Traditional matchmakers typically run background checks on the singles they send their clients to meet, but Golden cannot do the same, since she is working through the apps. She often recognizes the people she swipes across, however. “Oh, I like him so much,” she said, pointing to a potential match on a female client’s account on The League. “See, I know him from another client.” She “liked” him and moved on to the next.

“Oh, he has a nice smile. He looks happy,” she commented about a gray-haired guy with glasses. He got a like. The next guy was not so lucky. “Okay he’s lying about his age,” she determined. “He’s an investment banker … I don’t know that he’s cute enough for her.”

“I’m just in and out of all the different apps all day long,” Golden explained. She also works overtime.

“Before I’m going to sleep, when I’m putting my kids to bed, and I’m lying with them for an hour as they’re drifting off, I’ll go back at the end of the night and recheck [all the apps], just to see if there’s anything, if anyone responded,” she said.
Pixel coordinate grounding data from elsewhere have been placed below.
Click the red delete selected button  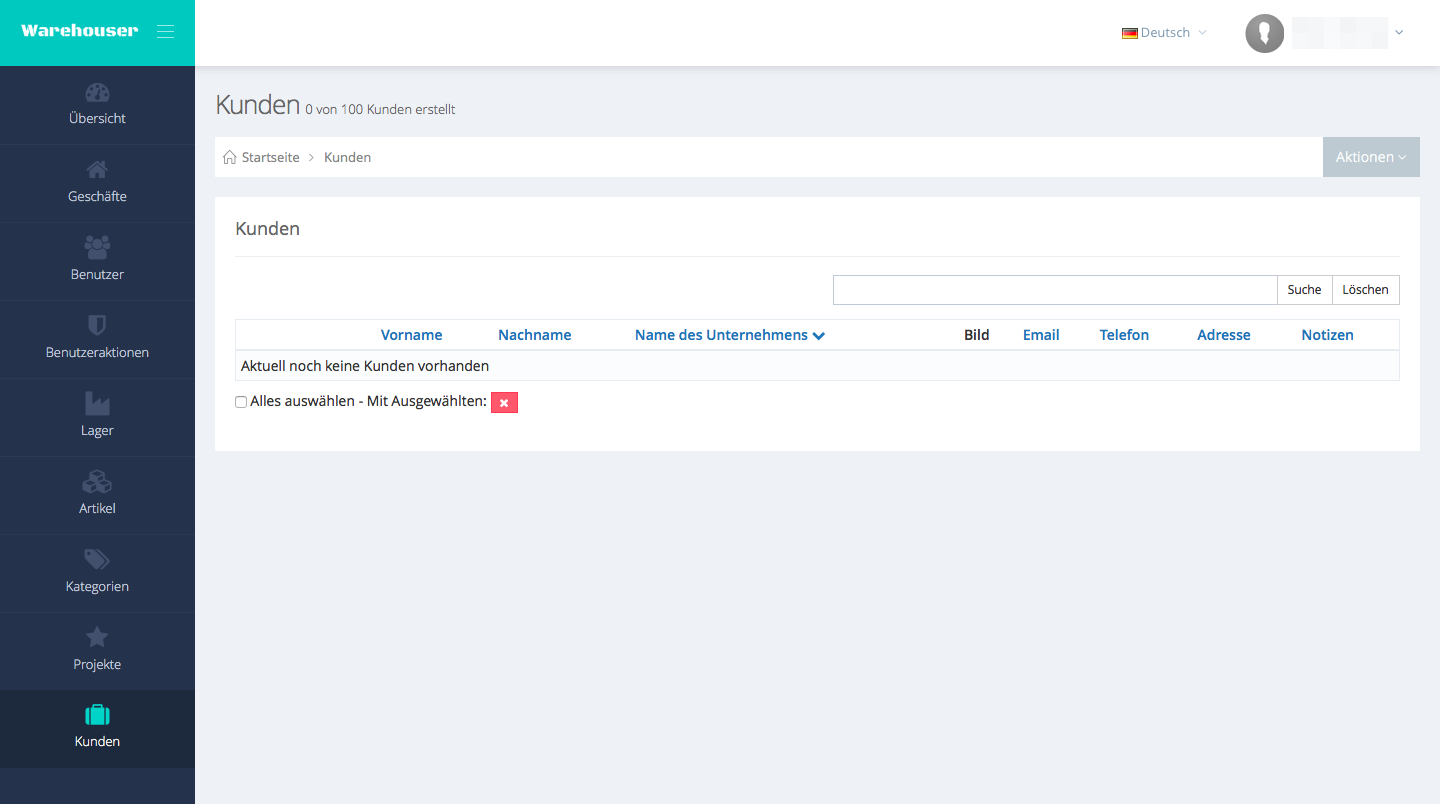[504, 402]
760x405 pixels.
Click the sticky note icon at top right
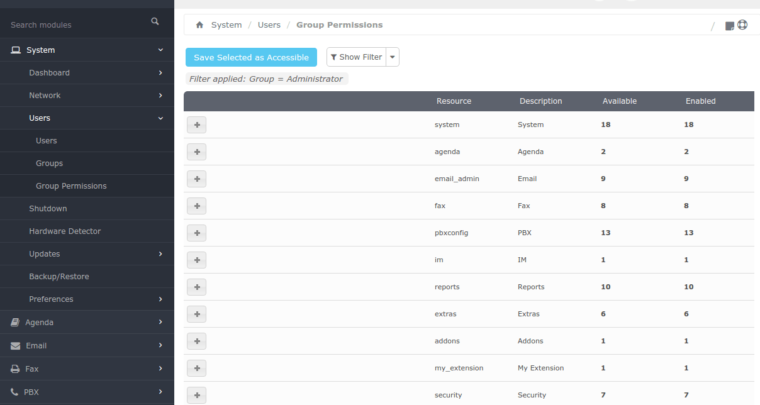(x=729, y=26)
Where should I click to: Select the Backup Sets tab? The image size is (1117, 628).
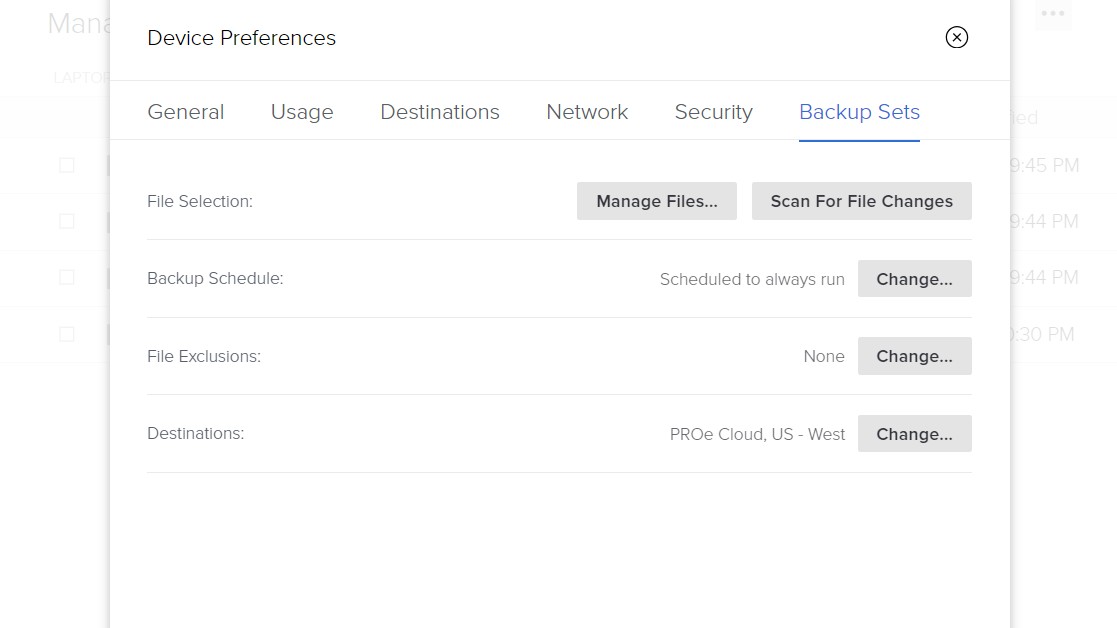pos(859,112)
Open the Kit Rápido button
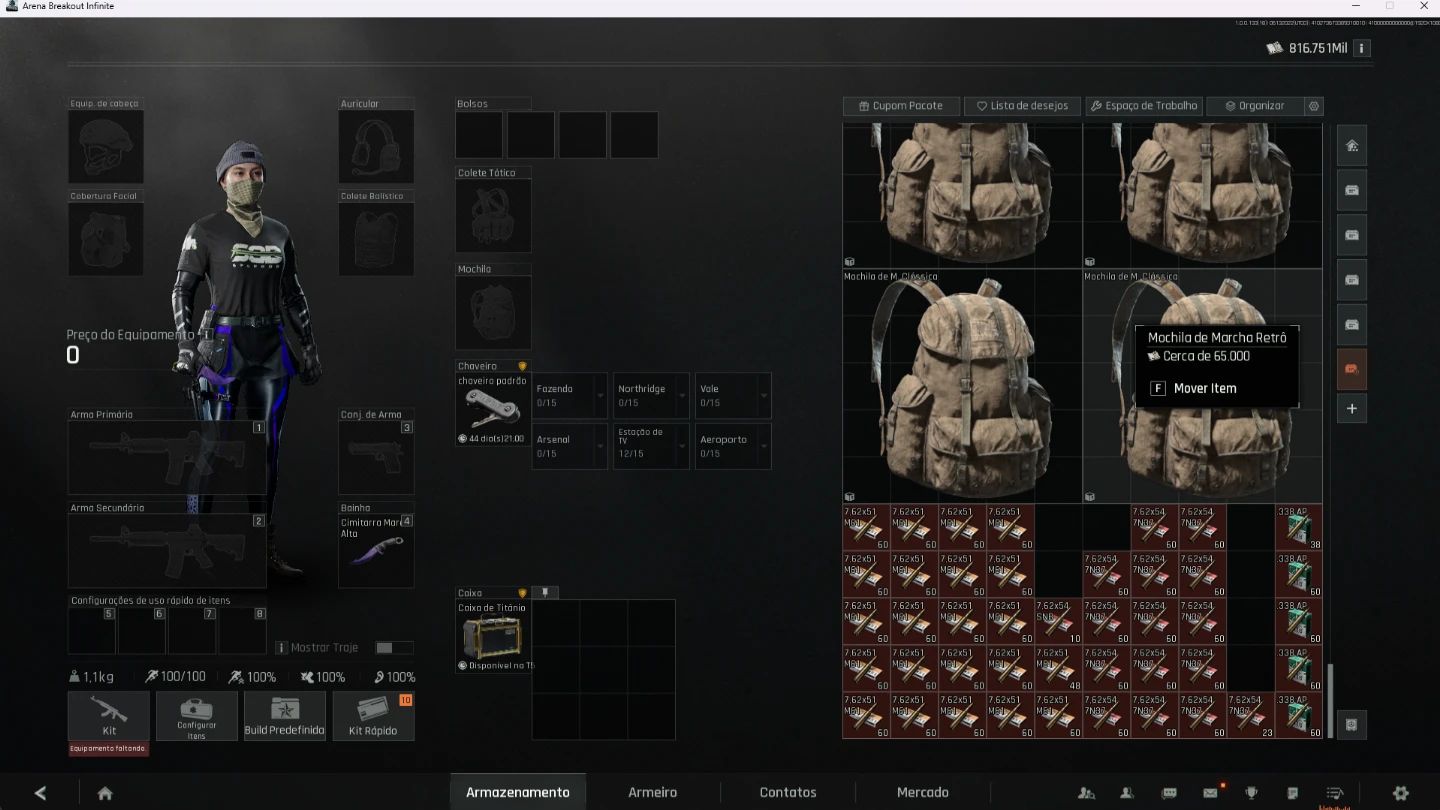This screenshot has height=810, width=1440. click(x=373, y=716)
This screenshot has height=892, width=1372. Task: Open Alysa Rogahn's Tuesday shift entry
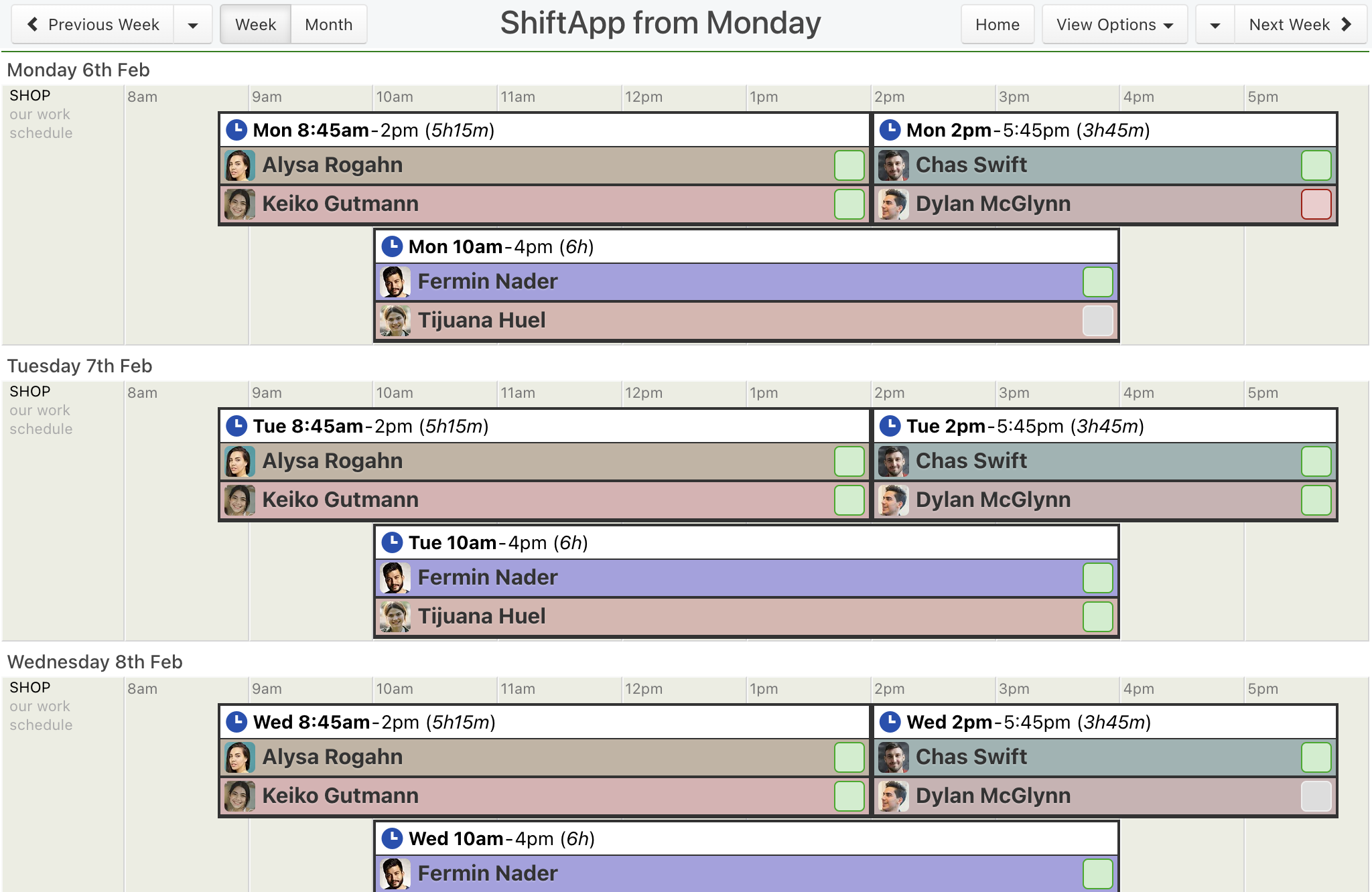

Over the last two years, Golden has swiped across the face of nearly every single person in Manhattan. She rarely forgets anybody, because her memory is “indelible,” she told me. “It’s just this weird quirk that I have.” I asked her if she keeps a spreadsheet of the thousands of people she interacts with online, and she said nope, no need. At one point during our afternoon together, she took a call from a male client and ran through the names of 14 different women with him without checking her notes once — I watched.

The funny thing is, Golden sometimes has to remind herself that all of the people she knows do not necessarily know her.

“There was a guy I used to see on all the dating apps,” she recalled. “I guess he’s in a relationship, because I don’t see him anymore. But I saw him — he must live like a block from me — I saw him on the street! It was like a celebrity sighting for me. I thought he was so cute, and I had to stop myself from being like, ‘What’s up Josh!’ Because I know so much about him, but he has no clue he’s been having this conversation with me. So yeah, I stopped myself.”

The only time Golden ran into real trouble keeping up her scheme was the time she left the country for vacation. Since many dating apps use GPS to identify users’ locations, she had to be careful not to impersonate anyone for the duration of her trip. “When I went to Mexico, I was like, ‘I’m out for the week,’” she laughed. “How is this going to be explained, right?”

Her clients swiped for themselves for a few days, and then she came back to fix it all for them.